Советское прошлое не подлежит вторичному употреблению
Беседовала Анна Наринская
Коммерсантъ Weekend. 2014. 7 ноября. № 43
Вы начинаете книгу с рассказа о пятисотрублевой купюре 1998 года, которая и сейчас в обращении: на ней изображен не Соловецкий монастырь, а Соловецкий лагерь, СЛОН – на картинке вместо куполов пирамидальные башни. Эти башни соорудили в 20‐х годах заключенные, и в таком виде монастырь существовал до реставрации в 1980‐х. В 2011‐м картинку на купюре без всяких комментариев поменяли, башни стали куполами, что, пишете вы, ясно выражает перемены, произошедшие за эти десятилетия. Теперь на отечественной валюте нет места памяти о терроре. Тут хочется заметить: это редкая вещь, в которой с нашим начальством хочется согласиться.
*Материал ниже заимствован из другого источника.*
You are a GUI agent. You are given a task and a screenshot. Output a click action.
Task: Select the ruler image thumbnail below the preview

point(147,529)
А прежний вариант, на мой взгляд, был очень символичным. На других российских купюрах изображены места отечественного величия и гордости, так что изображение лагеря их хорошо дополняло. Но как бы к этому ни относиться, мы все носим с собой в карманах и кошельках память о репрессиях и их жертвах.
Если уж говорить о символах, то купюра с изображением лагеря может служить метафорой распространенного соображения, что мы в России в свое время променяли свободу на благополучие.
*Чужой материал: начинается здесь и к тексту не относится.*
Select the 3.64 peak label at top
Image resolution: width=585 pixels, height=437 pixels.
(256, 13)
Да, многие проблемы в свое время были засыпаны нефтедолларами. И сейчас, когда эти богатства исчезают, многое из того, что не было заметно раньше, оказывается явным.
Одной из этих «засыпанных нефтедолларами проблем» можно считать невыясненность наших отношений с советским? В частности, то, что здесь никогда не прозвучало полновесного приговора травме сталинизма?
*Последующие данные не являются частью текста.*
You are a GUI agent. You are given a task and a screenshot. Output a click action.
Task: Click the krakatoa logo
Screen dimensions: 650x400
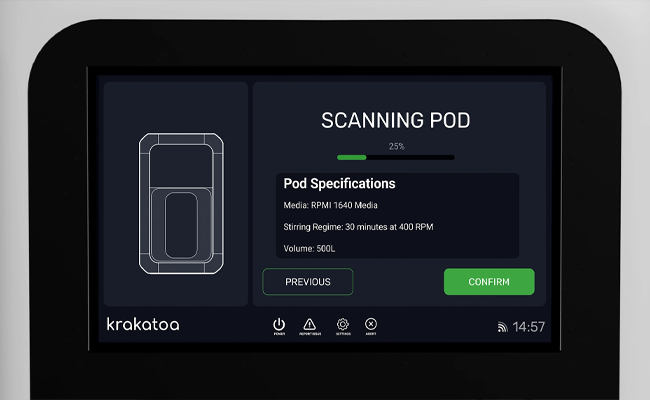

Травме? Я предпочитаю использовать слово «катастрофа». Эта катастрофа была выявлена, обнародована и предъявлена миру еще до того, как здесь о ней во всеуслышание было объявлено в 1956 году. Другое дело, что процесс принятия этого знания оказался длительным, трудным, неровным, полным всяких разворотов. При этом я уверен, что сегодняшние проблемы не связаны с наличием или отсутствием приговора сталинизму, который, повторюсь, был вынесен, и не раз. И нынешняя ситуация никак не возрождает сталинизм или вообще советскость. Мы видим совершенно новые поступки и новые ошибки.
При этом многие из этих поступков совершаются и уж точно воспринимаются как знак возвращения былого величия.
Да, прошлое преследует настоящее подобно призраку. В науке принято сопоставлять то, как справились со своими катастрофами Германия и Россия; в моей книге истории этих сравнений посвящена отдельная глава. Но нельзя назвать какой-то определенный момент, когда Германия освободилась от своего прошлого и «закрыла» этот вопрос. Она все еще сражается со своими призраками; сражается с ними и Россия, хоть и совсем иначе. Мне очень не нравится интерпретация сегодняшних бед как следствия непереработанного прошлого. Политические решения принимаются в настоящем, и те, кто их принимает, ответственны только перед настоящим.